Отец Чарлз наклонился вперед и всмотрелся в лицо Аргайла.
– Да, я вас помню. Боюсь, у нас мало времени, поэтому переходите сразу к делу.
Аргайл рассказал о Буркхардте и высказал свое предположение, что Буркхардт начал охотиться за иконой после того, как почерпнул какие-то сведения о ней в монастырском архиве.
– Конечно, это только мои догадки. Но мне необходимо понять, почему он вдруг заинтересовался «Мадонной», – сказал он.
Отец Чарлз задумчиво кивал, и Аргайл испугался, что разум его начал затуманиваться. Но тот, словно угадав его мысли, с легкой улыбкой обратил на него ясный взгляд.
– Мистер Буркхардт, да. Я его помню. Он был здесь в прошлом году. Боюсь, я встретил его не очень приветливо.
– Почему?
– Он обычный ремесленник. Улавливаете мысль?
Аргайл помотал головой.
– Его интересовал только стиль, он всему искал объяснение. Он не придавал никакого значения духовному влиянию, которое оказывают святые образы на людей. Обращение к «Мадонне» с молитвой он считал религиозным предрассудком. Изучая связанные с ней легенды, он искал в них рациональное зерно, напрочь отметая версию чуда. Ему были чужды религиозные чувства. Он интересовался ими только для того, чтобы зарабатывать деньги. Поэтому я был с ним не так открыт, как мог бы. Ему пришлось разбираться во всем самостоятельно. Естественно, он многое упустил.
– О-о…
– Но вам я, пожалуй, скажу то, что не сказал ему. Знаете почему?
– Потому, что картина исчезла и я могу помочь ее отыскать?
Отец Чарлз покачал головой:
– О нет. Я уже сказал вам: она не нуждается в нашей помощи. «Мадонна» вернется, когда захочет этого сама.
Аргайл улыбнулся.
– Вы добрый молодой человек, но не демонстрируете этого. В моменты просветлений я часто хожу в церковь молиться. Я ходил туда больше полувека – люблю тишину.
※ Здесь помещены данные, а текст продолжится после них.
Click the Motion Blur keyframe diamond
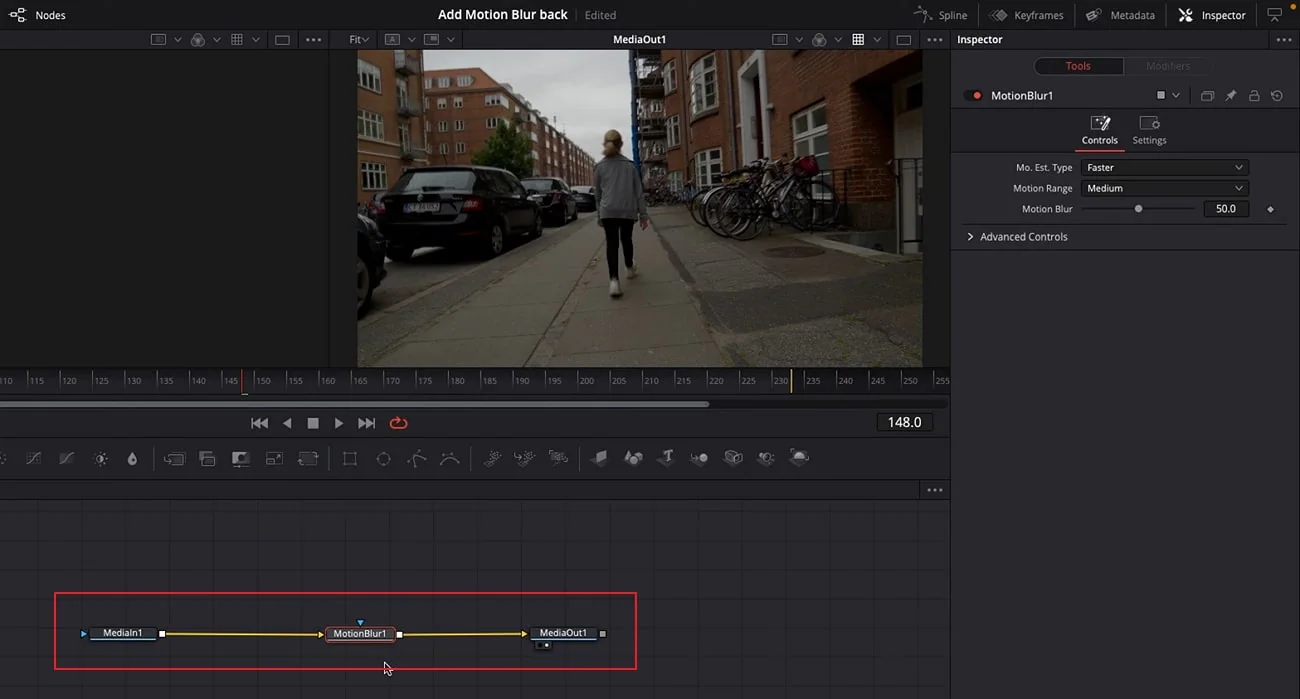 pyautogui.click(x=1271, y=210)
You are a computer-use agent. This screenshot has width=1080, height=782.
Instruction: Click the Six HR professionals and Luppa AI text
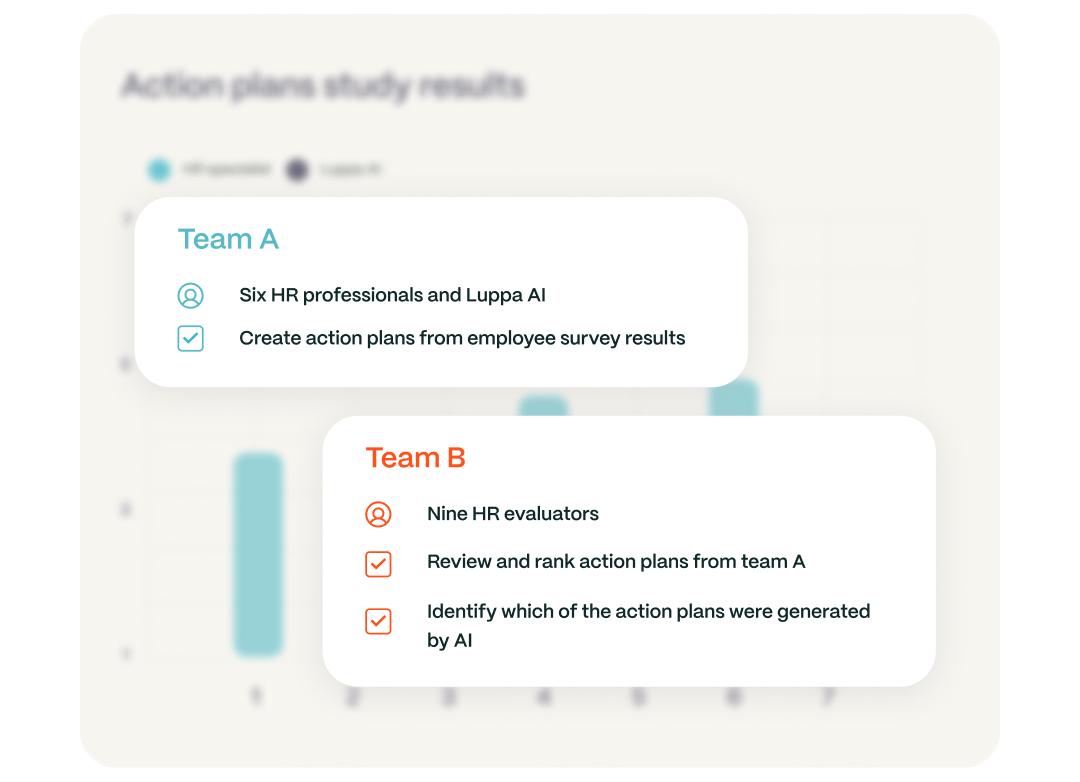[392, 296]
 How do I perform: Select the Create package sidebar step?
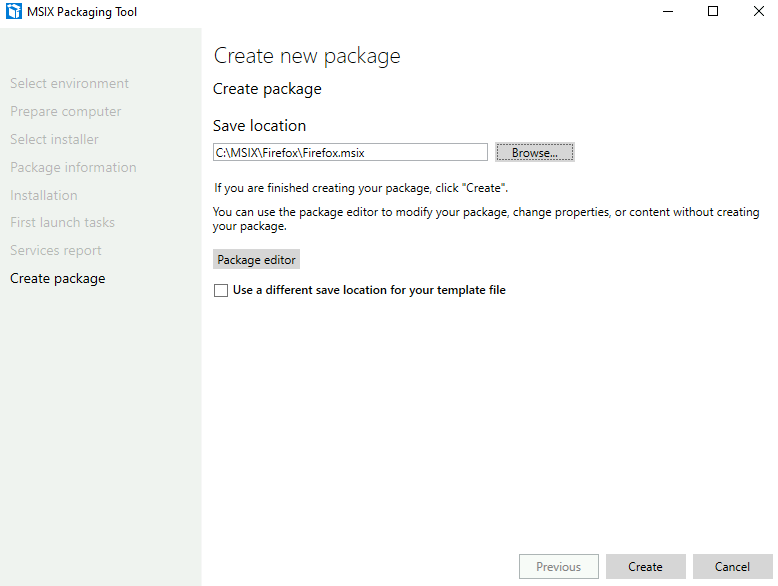tap(58, 278)
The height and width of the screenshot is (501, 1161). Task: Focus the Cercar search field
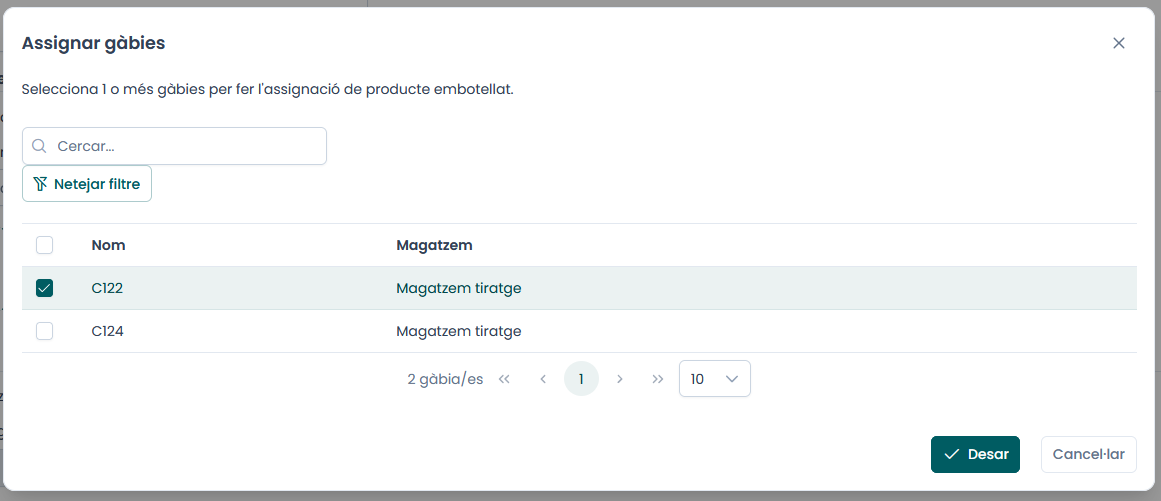click(174, 147)
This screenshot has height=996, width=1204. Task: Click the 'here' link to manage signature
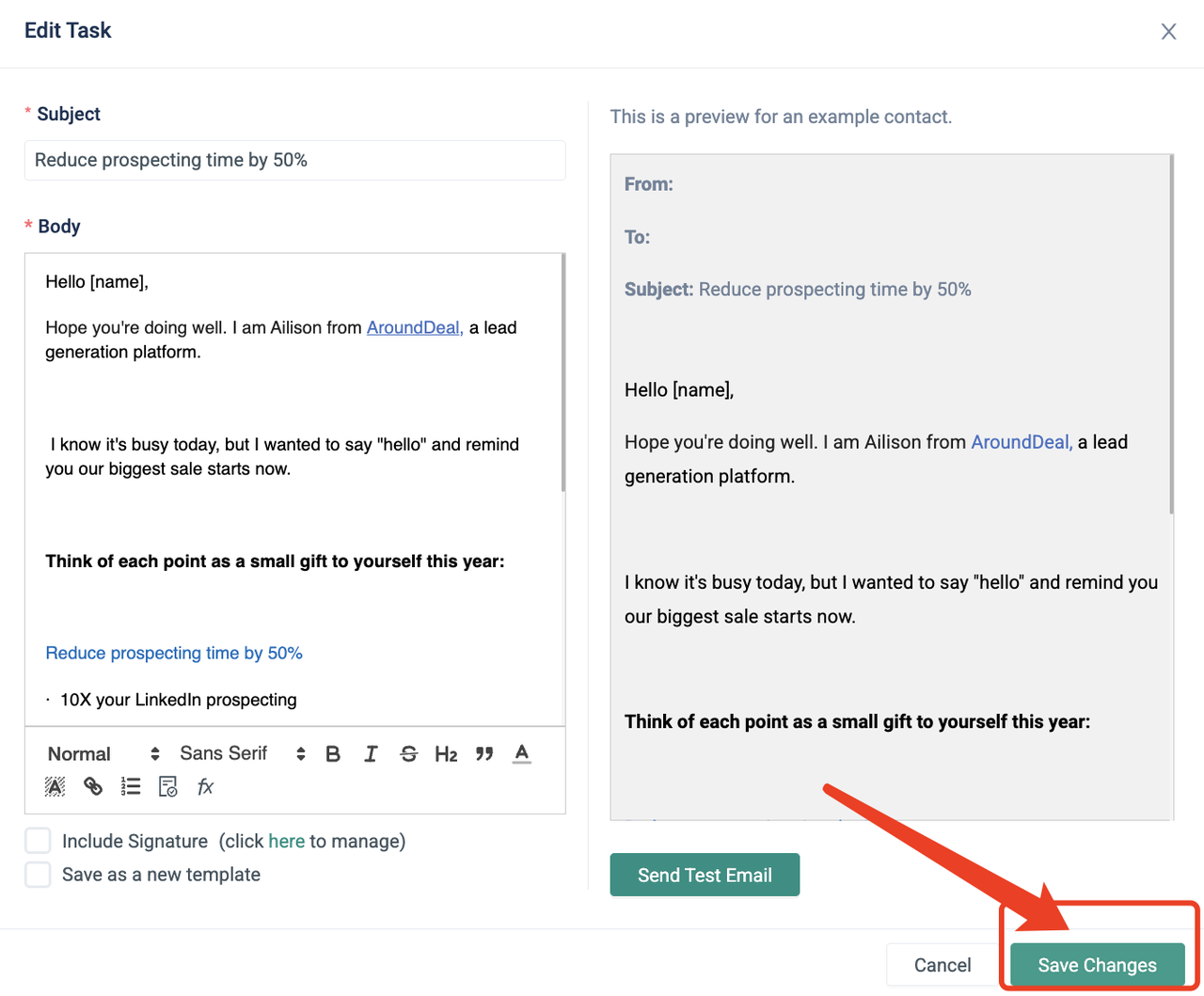pos(286,841)
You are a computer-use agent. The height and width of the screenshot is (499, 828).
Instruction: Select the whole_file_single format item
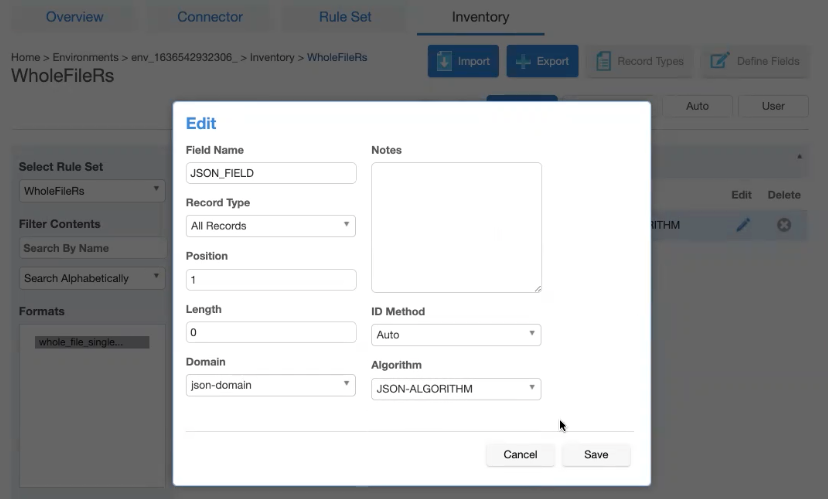[92, 342]
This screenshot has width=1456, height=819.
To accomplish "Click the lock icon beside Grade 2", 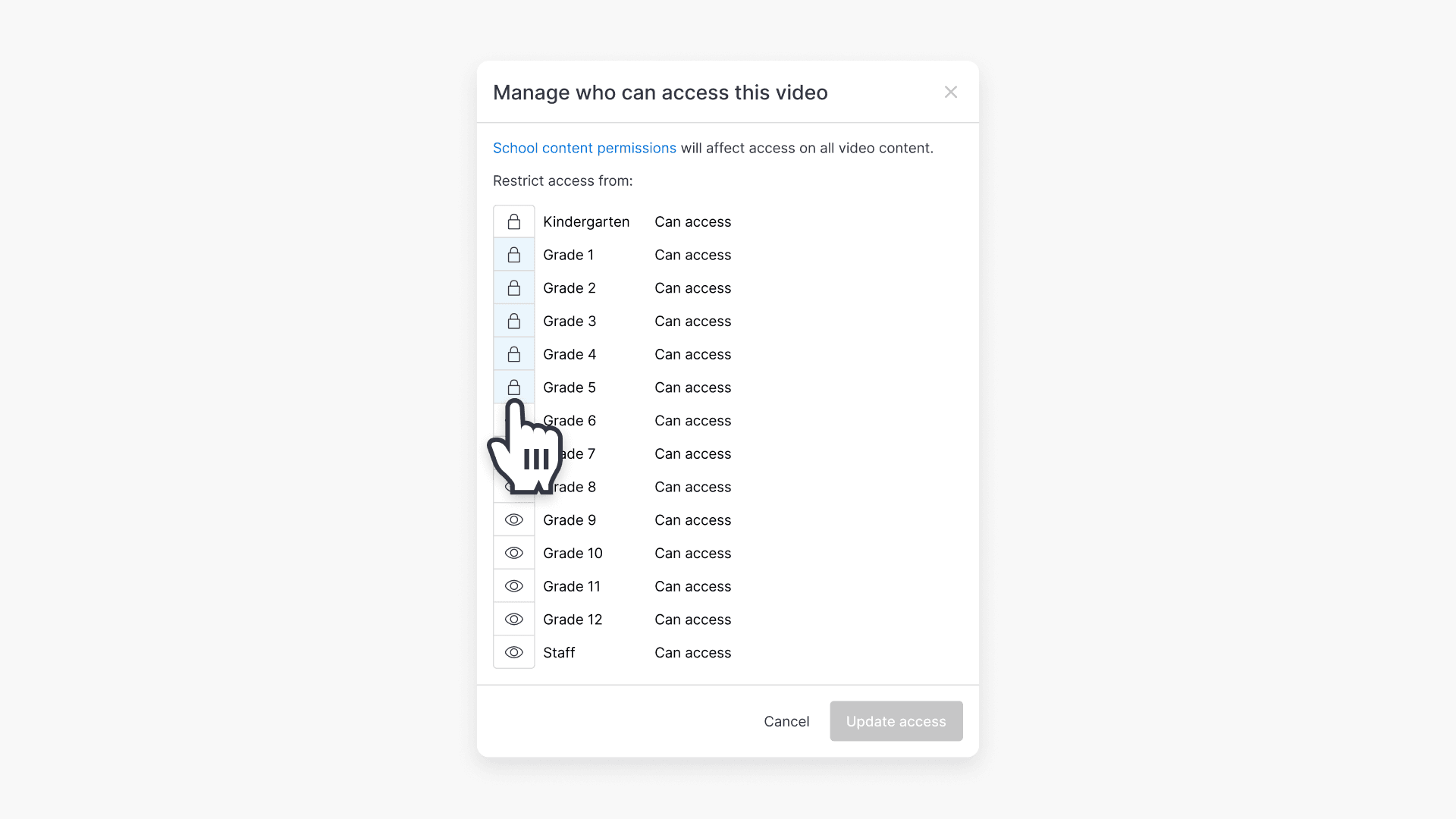I will [x=513, y=287].
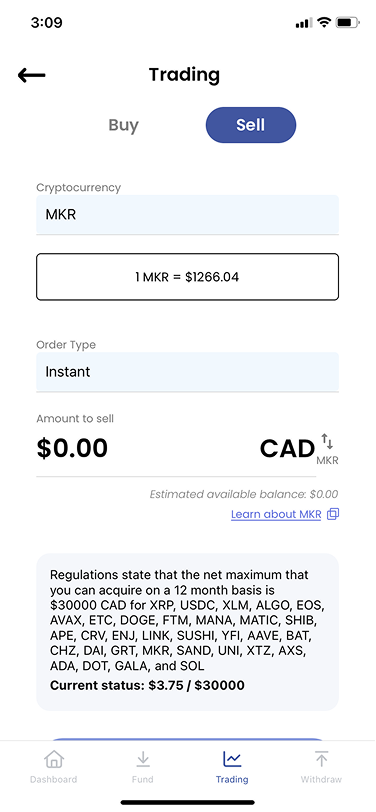The height and width of the screenshot is (812, 376).
Task: Tap the Withdraw upload arrow icon
Action: [321, 759]
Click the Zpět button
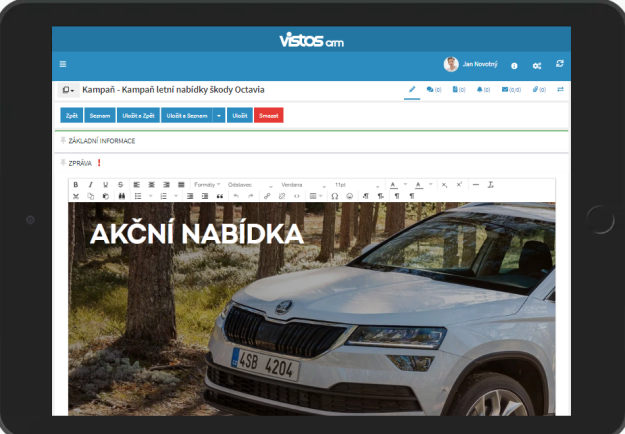Image resolution: width=625 pixels, height=434 pixels. click(72, 115)
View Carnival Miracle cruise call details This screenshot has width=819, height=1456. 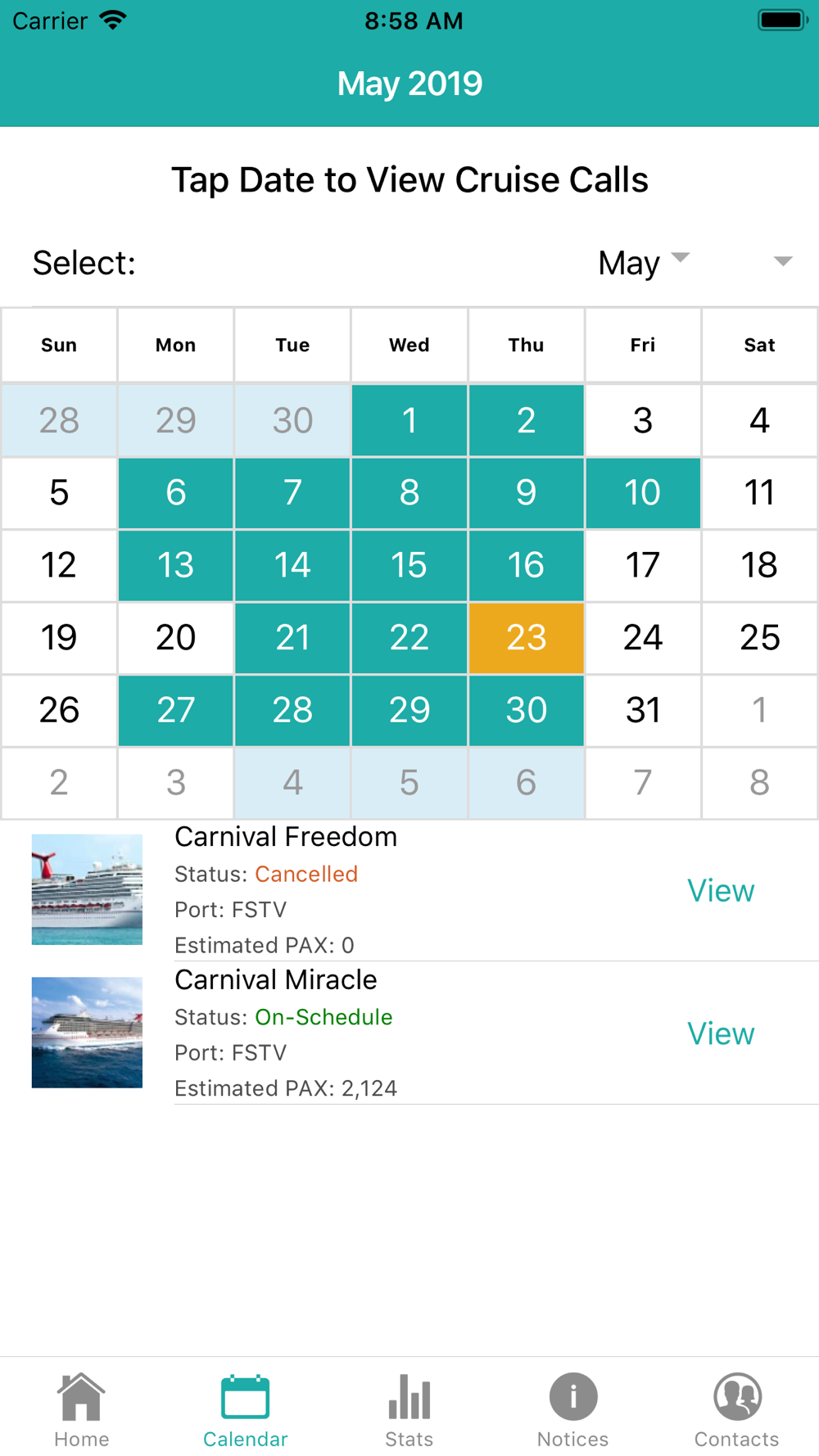[x=721, y=1034]
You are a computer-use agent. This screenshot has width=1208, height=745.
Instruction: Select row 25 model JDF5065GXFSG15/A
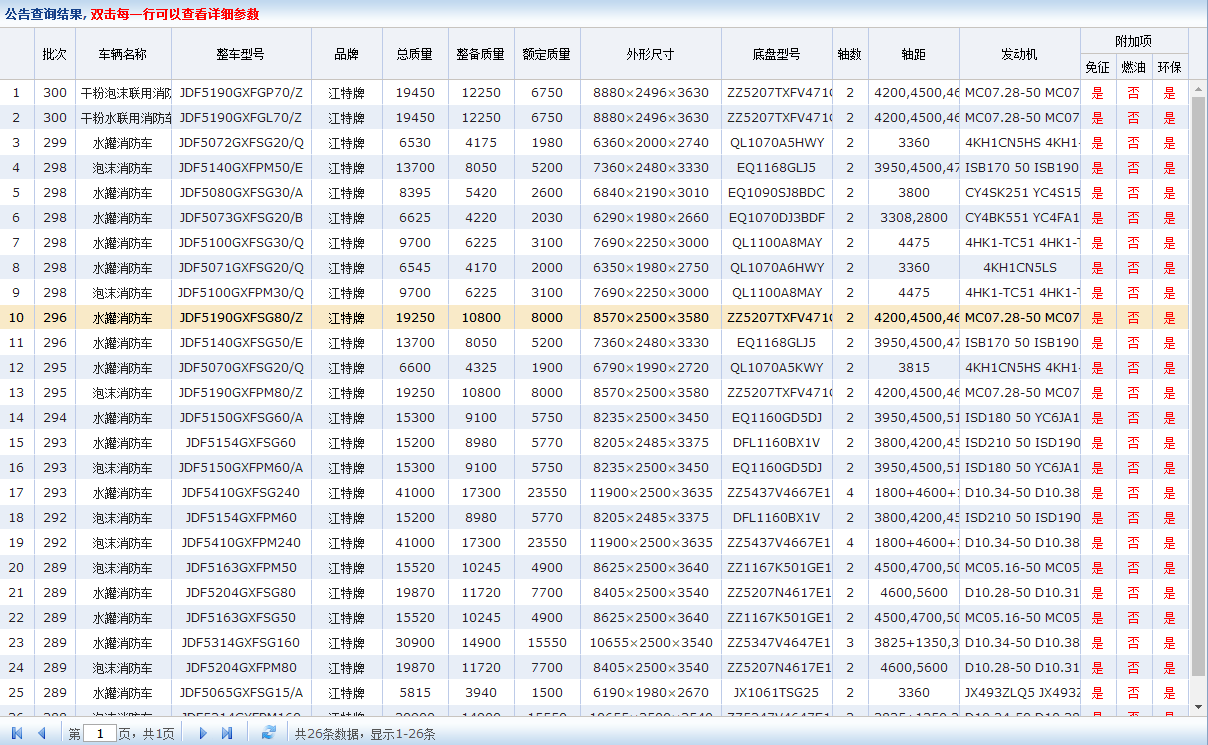pyautogui.click(x=241, y=692)
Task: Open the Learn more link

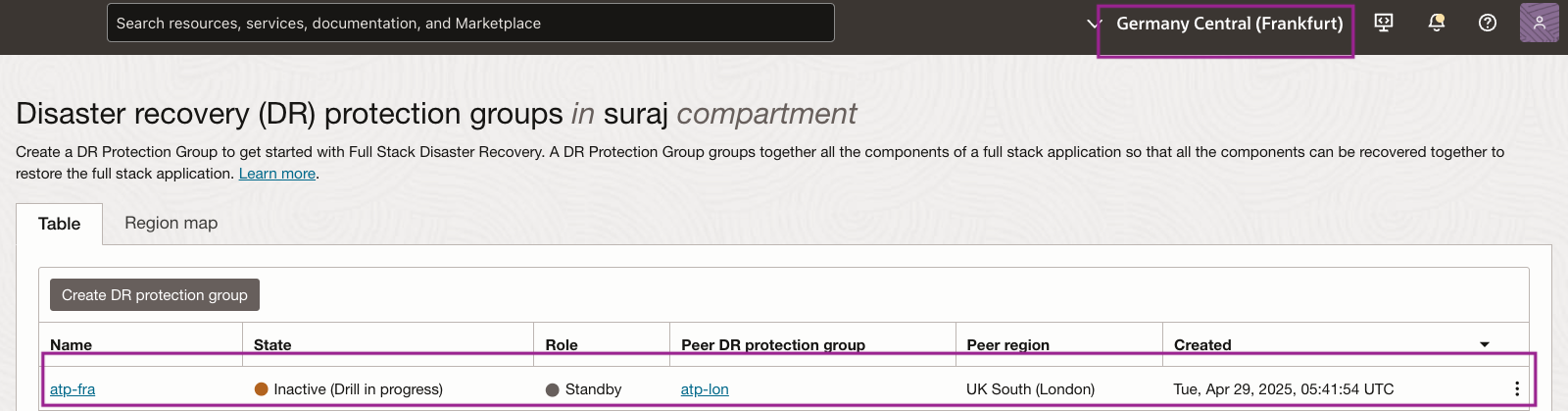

Несколько дней назад я видел, как вы стояли возле «Мадонны» и зажгли для нее свечу. Вы смутились, когда синьора Грациани поблагодарила вас. Ваш поступок доставил ей большое удовольствие.
– Это мое протестантское воспитание, – сказал Аргайл.
– Это ваша доброта. И синьора Грациани почувствовала ваше отношение к «Мадонне».
Аргайла уже очень давно не обвиняли в доброте, и он растерялся, не зная, как реагировать. Наконец решил сказать просто «спасибо».
– Это не комплимент – я просто констатировал факт. И благодаря этому факту я готов доверить вам те документы, которые не захотел показать Буркхардту.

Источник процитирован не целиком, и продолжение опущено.